What About Men?
Journalist and comedian Caitlin Moran wrote her bestselling How to Be a Woman in 2011 and has since been facing, and by her own admission, ignoring the question posed by many of her (usually female) audience, “But What About Men?” Only in 2019, when her teenage daughters were faced with, and are themselves asking that question does she decide to deploy her famous wit and wisdom to find an answer. The current book is the result. Her many female fans will no doubt be delighted, and she may extend her hold over a male audience to whom this is largely directed.
She begins her research within easy reach with a group of middle-class, middle-aged, white men; Pete (her husband), James, David, Alex, Stephen, etc., asking them how it was to be a boy (she realizes that she and other Mothers of Daughters are quite ignorant on this score), and how it now is to be a man.
She isolates a number of problems for treatment in subsequent chapters; how men talk to each other . . . or rather don’t; “BlokeChat and Banter Lite remains . . . a way for any man to talk to any other man happily and harmoniously for as long as men need to be with each other”; while avoiding anything intimate, BlokeChat typically circles around sport or politics in a noncommittal way.
Other chapters follow on what men wear (the enviable triumph of The Suit which has no true female equivalent); why men never talk about their penises, but love their balls (Moran claims that she and her female friends and relatives talk constantly and fondly about their vulvas); male attitudes to sex and pornography; and their mastery of undemanding and supportive male friendships, which could of course be linked to their never communicating anything serious, though this link is not made explicitly.
Other sections are devoted to how men talk to women, neglect their health, and deal with midlife and ageing. As Moran says much later in the book “I have followed all the roads I found intriguing, or had something to say about, and have carefully avoided all the topics I don’t really know or care about: like sport, violence, computer games, or why it is that all men can quote huge reams of TV and movie dialogue, particularly The Godfather.”
Overall, she confirms to her satisfaction that men are still imprisoned by the various well-worn clichés of masculinity that she describes, and that perhaps because they are the “default human,” the norm, there are very few “advice books” for men, though women have “stacks of them.” There is consequently no Men’s section in the usual bookshop.

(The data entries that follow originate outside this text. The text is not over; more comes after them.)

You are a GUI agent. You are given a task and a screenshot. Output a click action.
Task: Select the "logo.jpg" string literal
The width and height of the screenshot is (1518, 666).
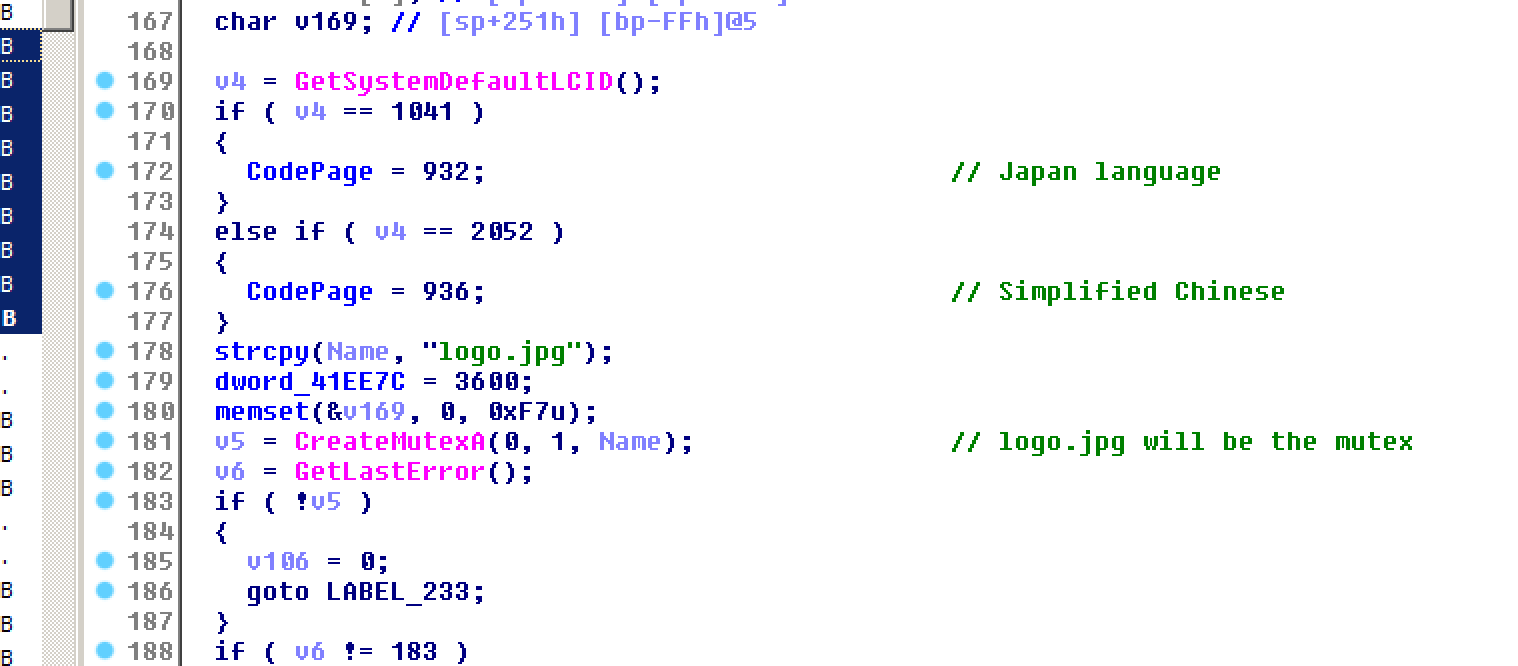(x=502, y=352)
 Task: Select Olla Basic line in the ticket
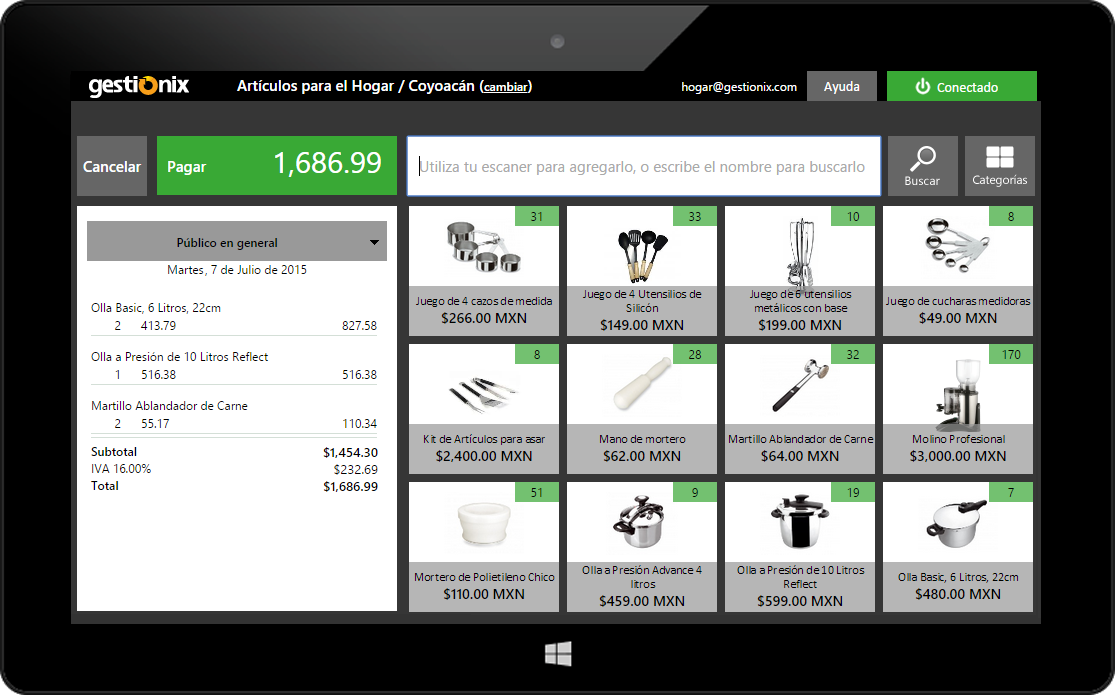(x=234, y=317)
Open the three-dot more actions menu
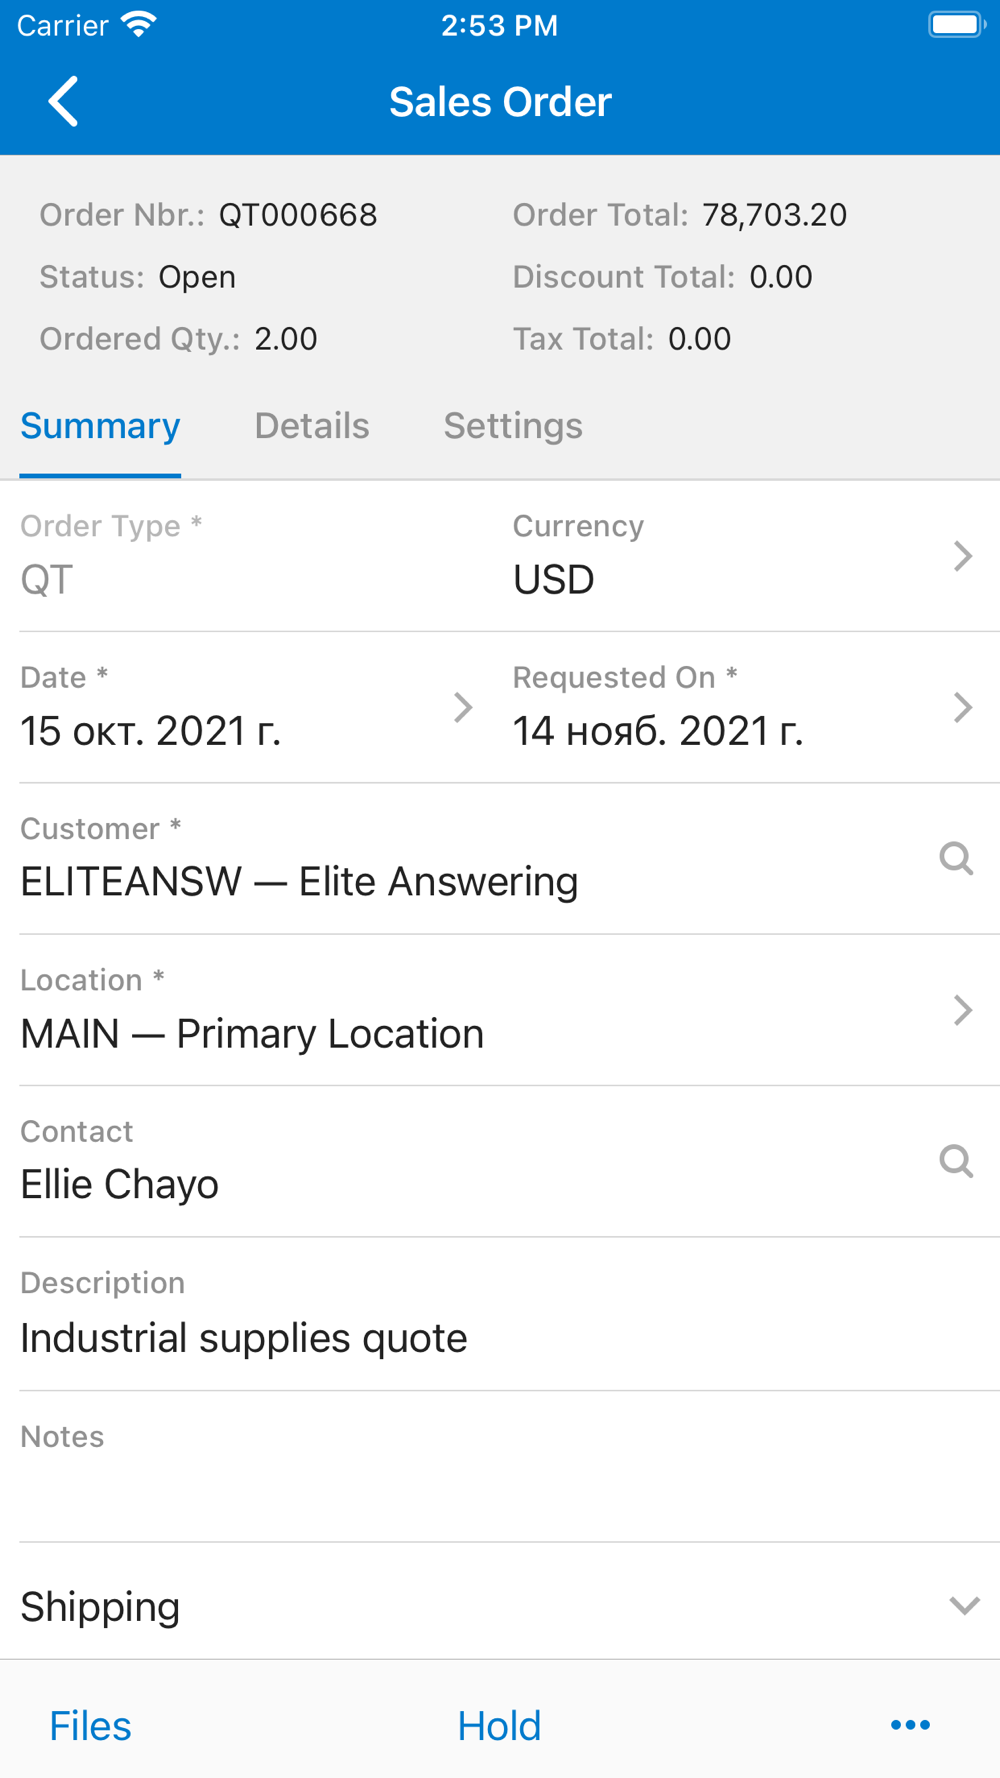 pos(910,1725)
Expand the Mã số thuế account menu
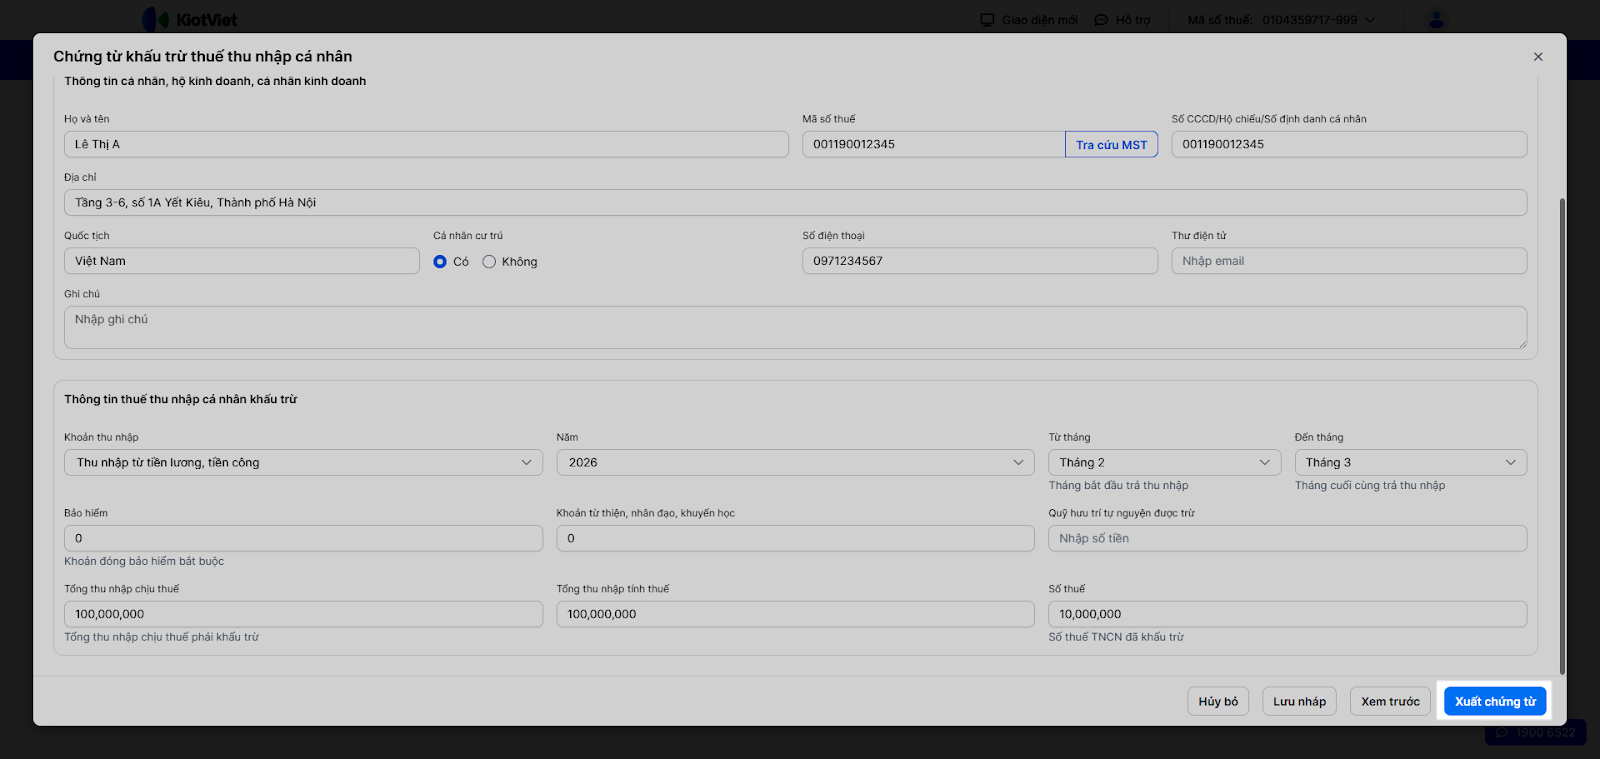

No one writes about or talks about the difficulties of being a man, though there are men (Jordan B. Peterson, Andrew Tate are mentioned) who write books addressed to men, telling them that women are a very bad thing and should be ill-used whenever possible.
Looking for role models to which men could aspire Moran uncovers on Google, the “Most Loved” men in the world; including Barack Obama, Martin Luther King, Nelson Mandela, Prince, David Attenborough etc “who were loved for being smart, hardworking, kind, joyful, sexy, funny, brave groundbreaking, world-changing, patient, stoic, relaxed and confident.” Also it could be added that the Much Loved Men exhibit a lot more “diversity” than her original informants.
With a very few exceptions (the transvestite, potter Grayson Perry earns a mention) Moran appears to listen to and address a very limited category of men: white, heterosexual, middle class, and mostly middle-aged. When she strays beyond her reference group, as when referring to the influences of nature versus nurture she seems to flounder and even contradict herself.
Many of her references though made ironically, seem very dated, such as the importance of the discussion on Posh Spice rejoining the Spice Girls; she could have noticed that many celebrity dads are busily vaunting their fatherhood and other soft skills, including Posh’s husband David Beckham.
The book is written in Moran’s racy and raunchy style beloved by her fans though there’s an occasional misstep; it’s unusual and incongruous given the general tenor of the book to have a joke featuring FGM, though she’s clearly not a supporter.
Moran concludes that it is easier to be a woman than a man now, because of feminism; unlike men, women—and this is the only real difference—have a philosophy that questions gender (and increasingly and divisively, many other social divides that Moran does not reflect on in her book: sexuality, gender identity, ethnicity, race, class, age, religion, and more).
Moran’s publication tends to see women and men as two largely undifferentiated blocks, concerned only with binary differences that many societies seem to be in the process of transcending.
However, and based on the many things that she acknowledges that men do well, (placatingly she lists, loyalty, bravery, hardworking, “a general sense of mucking in”) she can easily envisage a successful men’s movement and proposes some building blocks they can start with.
What About Men? is a breezy read but with few new insights and will no doubt find itself in the Women’s Section of the bookstores. The real proof of this pudding will come from the response of the men who have the fortune or persistence to find and eat it.